Dispersionless propagation of ultra-short spin-wave pulses in ultrathin yttrium iron garnet waveguides

TL;DR

This study demonstrates that in ultrathin yttrium iron garnet waveguides, certain frequencies enable dispersionless propagation of ultra-short spin-wave pulses, facilitated by the interplay of dipolar and exchange interactions, with potential applications in high-speed magnonic systems.

Contribution

It reveals the conditions for dispersionless spin-wave pulse propagation in ultrathin YIG waveguides, combining experimental observations with simulations and analytical models.

Findings

Dispersion broadening is suppressed at specific frequencies.

Dispersionless propagation results from dipolar and exchange interaction balance.

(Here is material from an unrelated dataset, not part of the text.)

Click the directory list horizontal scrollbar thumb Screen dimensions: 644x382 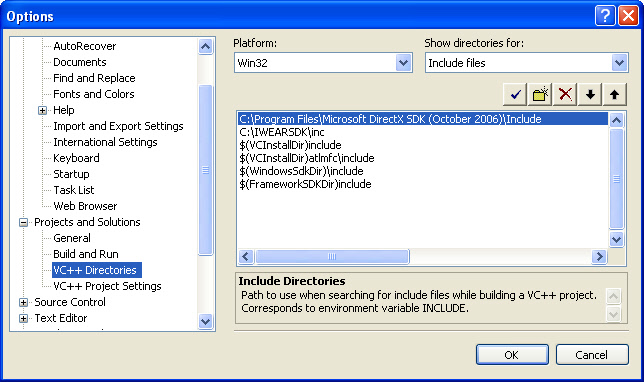pos(332,256)
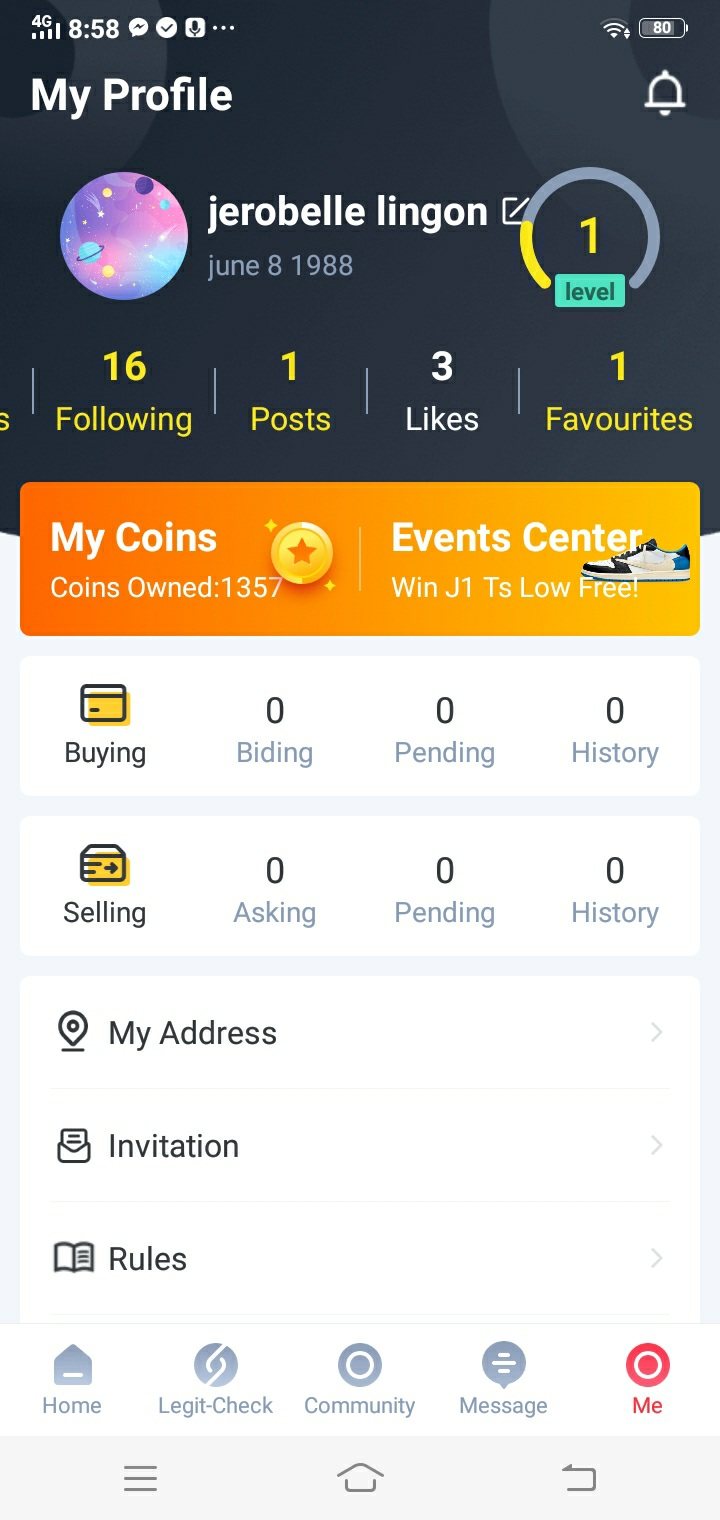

Findings enable high-speed magnonic device development.

Abstract

We study experimentally the propagation of nanosecond spin-wave pulses in microscopic waveguides made of nanometer-thick yttrium iron garnet films. For these studies, we use micro-focus Brillouin light scattering spectroscopy, which provides the possibility to observe propagation of the pulses with high spatial and temporal resolution. We show that, for most spin-wave frequencies, dispersion leads to broadening of the pulse by several times at propagation distances of 10 micrometers. However, for certain frequency interval, the dispersion broadening is suppressed almost completely resulting in a dispersionless pulse propagation. We show that the formation of the dispersion-free region is caused by the competing effects of the dipolar and the exchange interaction, which can be controlled by the variation of the waveguide geometry. These conclusions are supported by micromagnetic simulations and analytical calculations. Our findings provide a simple solution for the implementation of high-speed magnonic systems that require undisturbed propagation of short information-carrying spin-wave pulses.